- My Development Notes/
- Distributed Coordination: The Hidden Component/
- Agreement at Application Level — Sagas, Compensation, and Cross-Service Atomicity/
Agreement at Application Level — Sagas, Compensation, and Cross-Service Atomicity
Table of Contents
Agreement at Application Level — Sagas, Compensation, and Cross-Service Atomicity #
Chapter 4 introduced Agreement at the infrastructure level: Raft log replication ensures replicas agree on the same entry, 2PC coordinates multiple database participants. At the application level, Agreement is the same mechanism operating at a different boundary: multiple business operations — spanning services, databases, and external APIs — must all succeed or all be undone.
The structural difference is critical:
Infrastructure Agreement: a small number of participants (nodes in a cluster), each implementing a well-defined protocol (Raft, XA). Failures are handled by the consensus algorithm. The application sees a single atomic operation.

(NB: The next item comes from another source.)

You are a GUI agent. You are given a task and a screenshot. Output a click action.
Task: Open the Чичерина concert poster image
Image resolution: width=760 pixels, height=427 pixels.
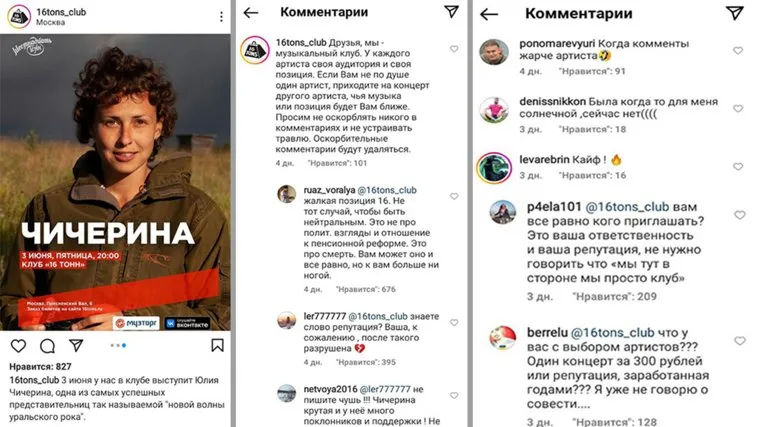115,182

Application Agreement: participants are independent services with their own data stores, their own failure modes, and no shared transaction coordinator. Failures must be handled explicitly by the application, using compensation logic written by the developer.
This is where infrastructure Agreement stops and application Agreement begins: at the service boundary.
When Application Agreement Is Needed #
Application Agreement is required when:
- An operation spans multiple services and partial completion leaves the system in a worse state than no completion.
- The services do not share a database (preventing a single transaction).
- The operations are too long-lived for 2PC (the user is browsing between steps).
| Domain | The Agreement problem |
|---|---|
| E-commerce checkout | Payment + inventory decrement + order creation must all succeed or all roll back |
| Travel booking | Hotel + flight + car rental must all be confirmed or all released |
| Bank transfer | Debit source account + credit destination account must be atomic |
| Account creation | Create user record + send welcome email + provision storage must all succeed |
| Order cancellation | Refund payment + release inventory + cancel fulfillment must all succeed |
The Saga Pattern at Application Level #
Chapter 4 introduced Saga mechanics. This chapter focuses on how to design Sagas correctly for real application domains — the compensation design problem, the isolation gap, and the failure modes that emerge in production.
Designing Compensations #
Every Saga step that can be compensated requires a compensation action. The compensation must satisfy:
Idempotency: if the compensation is executed twice (orchestrator crash during compensation), it must be a no-op. This requires either natural idempotency (releasing a reservation that is already released succeeds silently) or an idempotency key on the compensation call.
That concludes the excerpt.